Finally I´ve been able to get a camera ( a 2004 one from my mother). I will put lots of pictures at last!!
In the last post all the frames forward from the stern were set but not glued.
It took me a while to cut different pieces as spacers to put on the keel. I numbered this chocks because I removed all the frames and glued only some of them aft and the cant frames forward.
I have started sanding both, the aft and fwd. frames. Before starting to sand I reinforced the frames at the ends with some chocks of pine and spacers of the same width like the ones I numbered on the keel. Since there were no frames in the middle of the hull the sanding was easier. The bevel goes pretty steep on those. It is a Good advice that Randy or Bubblehead told to me once. Thanks to them.
I have put lots of chocks between the frames, some a strip of timber, other ones made from a same piece of pine wood cut in half to ensure that in both sides (PS and SB) is the same width.
The handmade sanding blocks were pretty useful.
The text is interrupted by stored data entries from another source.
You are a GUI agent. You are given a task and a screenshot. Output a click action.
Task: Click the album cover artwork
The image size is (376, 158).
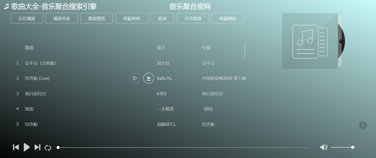tap(310, 41)
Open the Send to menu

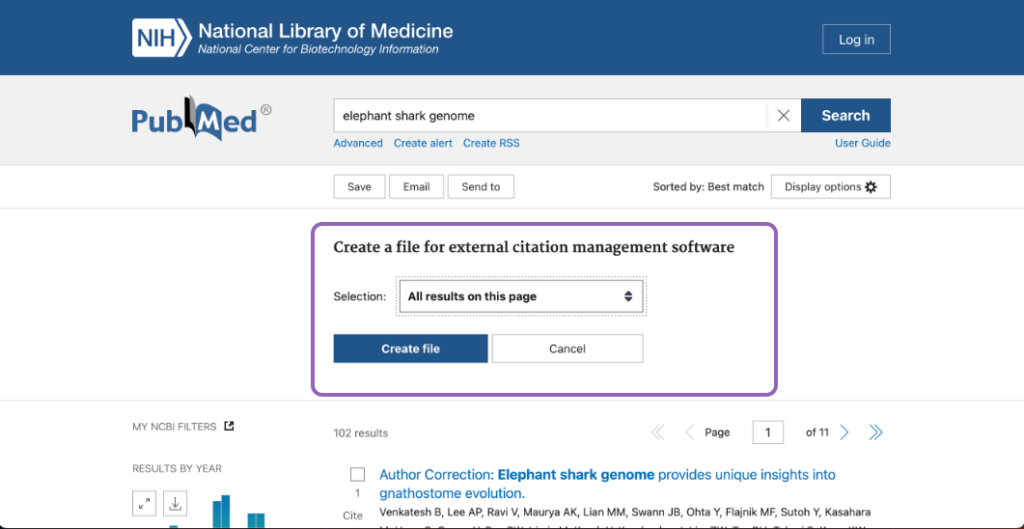coord(481,187)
I started with a #3 grit paper. I´ll sand it later with smaller grains. I have glued the paper to the block using “contact glue”. Hope the pic attached will talk by itself. One that has been the best is just an ikea spoon, specially working on the cant frames.
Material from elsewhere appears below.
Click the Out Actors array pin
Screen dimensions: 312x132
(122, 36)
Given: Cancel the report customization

Once the aft frames were much more or less sand I secured the hull adding two 4x4mm beams.
Then I have moved to glue all the square frames of the middle. Put the rest of the chocks between the frames and back to sanding again.
Right now I am cutting the patterns for the hawse pieces and for the keelson. My intention is to strength more the hull by adding the keelson and the at least the #9 thick stuff and #12 lower deck clamps. Then I´ll glue four or five temporary #14 lower deck beams to strength again the hull and get ready of the 4x4 beams…
I have completed the hull on November 16th of 2013. She looks beautiful. While sanding her with my hands once and once again sometimes I close my eyes and just feel the shape of the hull. It feels funfantascic, is like touching a sculpture… Anyway I use a 4x1mm ribband to see where I have to sand more or less. It is very helpful.
Lot of work to do ahead but I feel kind of happy seeing the main whole thing completed.
Happy Wiiiiinter!
Daniel.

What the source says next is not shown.